At Hasbro, Girls Toys Become a Big Market

The house that Transformers built discovers its feminine side

Shortly after joining toymaker Hasbro as a senior executive more than a decade ago, Brian Goldner took his 5-year-old daughter, Brooke, on a tour of headquarters. She wasn’t impressed. “She put her hands on her hips and said, ‘Dad, the way I see it, you don’t have any toys for girls,’ ” recalls Goldner, who became chief executive officer in 2008. A lot has changed since. Thanks to improved consumer research about how girls play and revived brands such as My Little Pony, Hasbro has found success beyond its boy-focused Transformers and Star Wars toys. That’s helped it gain on Mattel, the dominant company for girls toys with its Barbie and American Girl dolls.

Hasbro says revenue from its girls division rose 26 percent in 2013, topping $1 billion for the first time and more than tripling its $300 million in 2003 sales. That helped offset a 22 percent drop in sales from the boys unit last year, leaving companywide sales little changed at $4.1 billion. “The girls business is the strongest part of the company, and 10 years ago they were not really considered a player,” says Needham analyst Sean McGowan.

Hasbro’s turnaround with girls started with the My Little Pony line. The brand, backed by a popular animated series, had been an important part of the company’s success in the 1980s. By the late 1990s, My Little Pony languished, and Hasbro eventually shelved it. The toymaker reintroduced My Little Pony in 2003. After its research and testing showed friendship and working together were central to girls’ play, Hasbro focused its accompanying television show on those themes. Sales for the line have tripled in the past three years.

The company also revived Furby, a computerized talking creature, in 2012 after an absence of more than 10 years. Last year, Furby surpassed My Little Pony as Hasbro’s top-selling girls brand. Furby and My Little Pony follow a strategy Hasbro established with Transformers. Seeking to rely less on licensed brands that require royalty payments to other owners, the company a decade ago brought back the homegrown line of vehicles that transform into robots and expanded it through a new TV show and feature-length films.

Goldner says new lines such as Nerf Rebelle are evidence that Hasbro is getting better at understanding girls’ play patterns. At first glance, Rebelle, with its pastel plastic archery sets, looks like an attempt to use Nerf, one of Hasbro’s biggest boys brands, to feed off the success of The Hunger Games, whose female protagonist is a whiz with a bow.

Not so, says Goldner, adding that Hasbro spent two years developing the Rebelle line extension as a way to reach today’s active young females. “There are more girls playing organized and individual sports than ever before,” he says. We want to give girls “the opportunity to express themselves and play together in a more high-action way, and that’s what the brand is all about.”

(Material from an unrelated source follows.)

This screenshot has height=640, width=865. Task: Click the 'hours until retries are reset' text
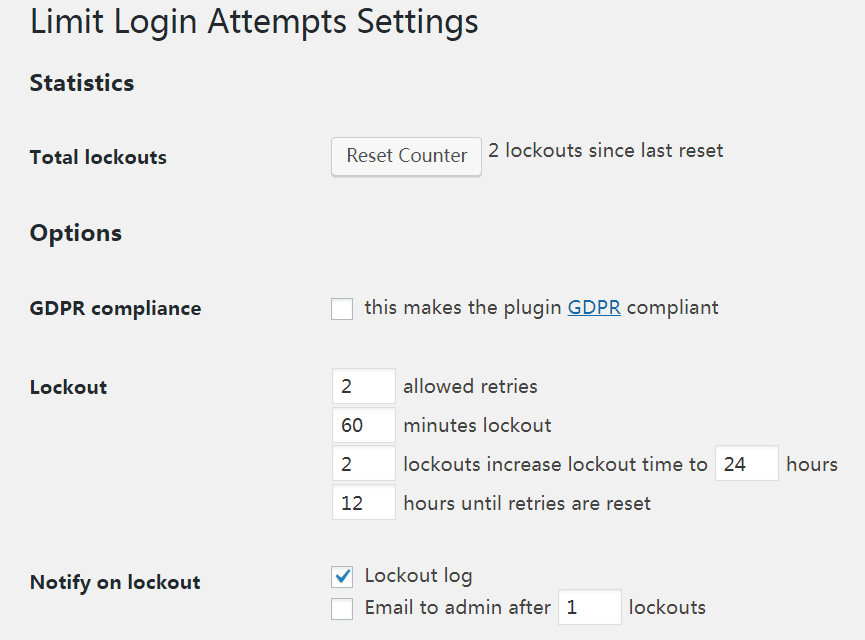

After long targeting toys solely by age group, Hasbro is tapping research on the psychographics—preferences and lifestyle choices—of kids to appeal to different kinds of personalities within a group, Goldner says. Some girls want a finished doll to build stories around, while others want to create their own. As a result, a recent My Little Pony release is Pony POP, featuring customizable ponies. “This appeals to little girls who are more of what we call the makers,” Goldner says. “These are girls that want their own creative expression.”

Some analysts think that approach could help Hasbro develop more spinoff brands or categories. “They were treating girls toys before as a product with a life cycle or as an item,” McGowan says. “Now they’re really thinking about brands as a category that can be extended for several years.”